«Cipolla, luminosa ampolla, petalo su petalo s’è formata la tua bellezza, squame di cristallo t’hanno accresciuta e nel segreto della terra buia, s’è arrotondato il tuo ventre di rugiada». Così scriveva Pablo Neruda in una sua poesia per celebrare l’Allium cepa, apprezzato sin dall’antichità e introdotto nel nostro continente circa 3.000 anni fa da popolazioni nomadi. Apicio nel De Re Coquinaria accenna spesso alle cipolle. Platone ci testimonia che, nel IV secolo a.C., nell’alimentazione della gente comune prevalevano assieme a formaggi, latte, verdure, fichi, ceci e fave abbrustolite. I Romani utilizzavano la cipolla insieme all’aceto e latte per comporre una sorta di yogurt. Nel De rustica, Columella la cita in alcune ricette di insalate della cucina romana. Gli Egizi la fecero assurgere a oggetto di culto, ipotizzando un parallelismo tra la sua forma sferica e gli anelli concentrici della vita eterna: erano convinti, infatti, che il suo forte aroma potesse ridare vita ai morti. Resti di bulbi sono emersi in alcune sepolture. La cipolla era amata anche nell’antica Grecia. Testimonianze ci raccontano degli atleti che erano soliti mangiare cipolle per irrobustirsi, così come i gladiatori romani che si massaggiavano il corpo con le cipolle per tonificare i muscoli. Quasi tutti i popoli dell’antichità ne facevano uso, compresi gli Israeliti. Nel libro dell’Esodo gli Ebrei, costretti a nutrirsi con la manna, rimpiangevano le «dolci cipolle» che avevano conosciuto durante la schiavitù in Egitto. Nel Medioevo, oltre a essere impiegate come cibo, costituivano merce di scambio e pagamento. Secondo la medicina popolare dell’antichità la cipolla veniva indicata per alleviare il mal di testa, come per ridurre la caduta dei capelli – «Se vuoi veder rifiorire l’ornamento della testa, frizionati spesso le zone prive di capelli con cipolle tritate» da Regimen Sanitatis Salernitanum IX-X sec.) – nonché come antidoto nel caso di morsi di serpente. Era ritenute valida anche contro l’infertilità. Oggi se ne decantano i benefici diuretici e antinfiammatori. Il caratteristico odore della cipolla quando viene tagliata è attribuito a un’abbondanza di amminoacidi solfossidi, che, per farla breve, attraverso la combinazione di sostanze diverse, provocano una immediata reazione di difesa da parte dell’occhio, che inizia a lacrimare. Ma come sosteneva Antonio Fogazzaro, «Le cipolle sono l’unica cosa che giustifichi le lacrime».
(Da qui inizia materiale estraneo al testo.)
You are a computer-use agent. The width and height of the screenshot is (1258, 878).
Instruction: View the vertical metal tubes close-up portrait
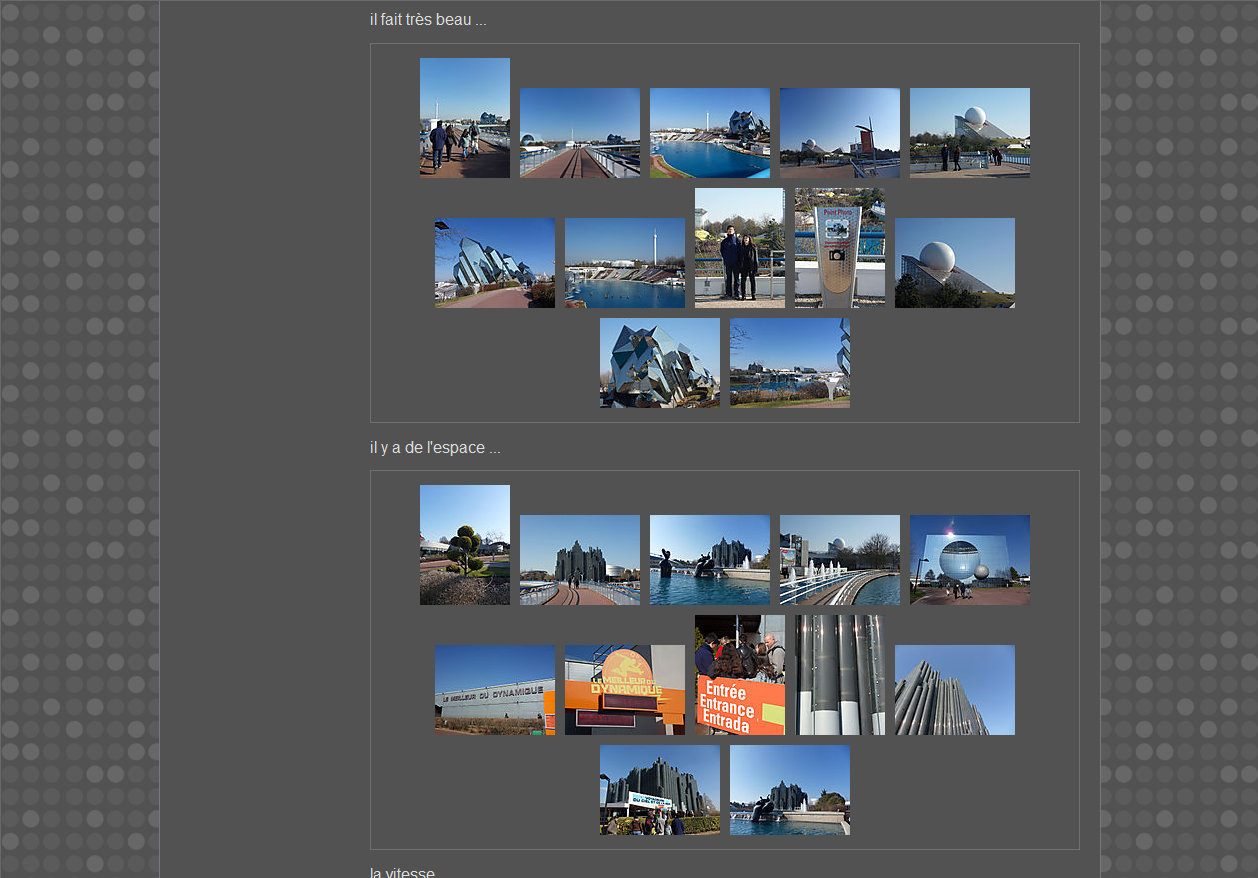839,675
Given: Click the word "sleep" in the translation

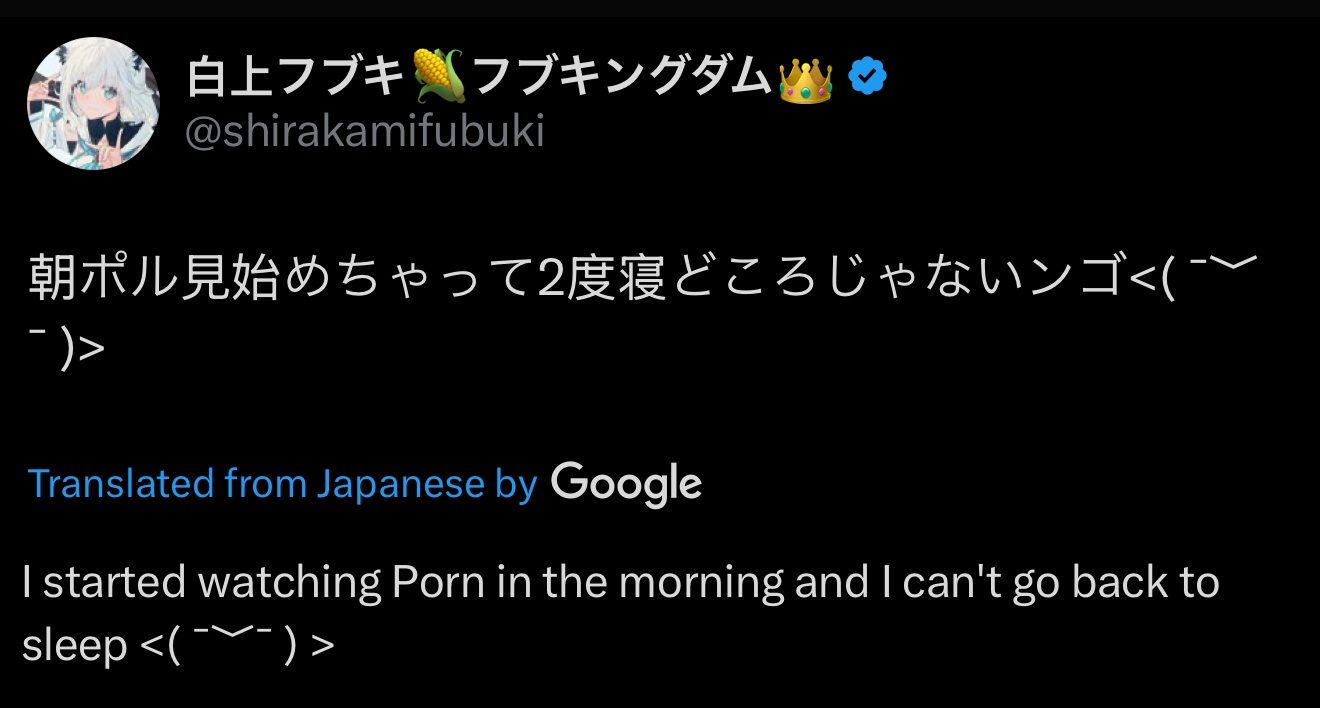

Celebrata in letteratura – ricordiamo il romanzo che parla della storia di Trieste, La villa delle cipolle di Monica Ravalico – nel cinema – come dimenticare il film Il campo di cipolle del 1979 diretto da H. Becker e tratto dall’omonimo libro di J. Wambaugh, o Cipolla Colt del 1975 diretta da E. G. Castellari – la cipolla è molto presente anche nella favolistica moderna: citiamo la favola di Gianni Rodari, dove «Cipollino era figlio di Cipollone e aveva sette fratelli: Cipolletto, Cipollotto, Cipolluccio e così di seguito, tutti nomi adatti ad una famiglia di cipolle. Gente per bene, bisogna dirlo subito, però piuttosto sfortunata. Cosa volete, quando si nasce cipolle, le lacrime sono di casa», fino ad arrivare alle Favole esopiane del Conte Abate Gianbattista Roberti, dove troviamo la composizione La cipolla e il fiore: «Di ben dipinto fiore, del giardin gioia e amore, umile e in se raccolta, tra cieche pieghe avvolta, i suoi nodi raggruppa, le fibre sue inviluppa, e indosso a mal contesta, sottil logora vesta». Nemmeno il mondo dell’arte è indifferente a questo bulbo, molti pittori hanno immortalato la cipolla nelle loro tele, tra questi Arcimboldo, Cézanne, Renoir.
Ci piace concludere con i versi di Wisława Szymborska: «Completamente cipolla/fino alla cipollità./Cipolluta di fuori,/cipollosa fino al cuore,/potrebbe guardarsi dentro/senza provare timore.»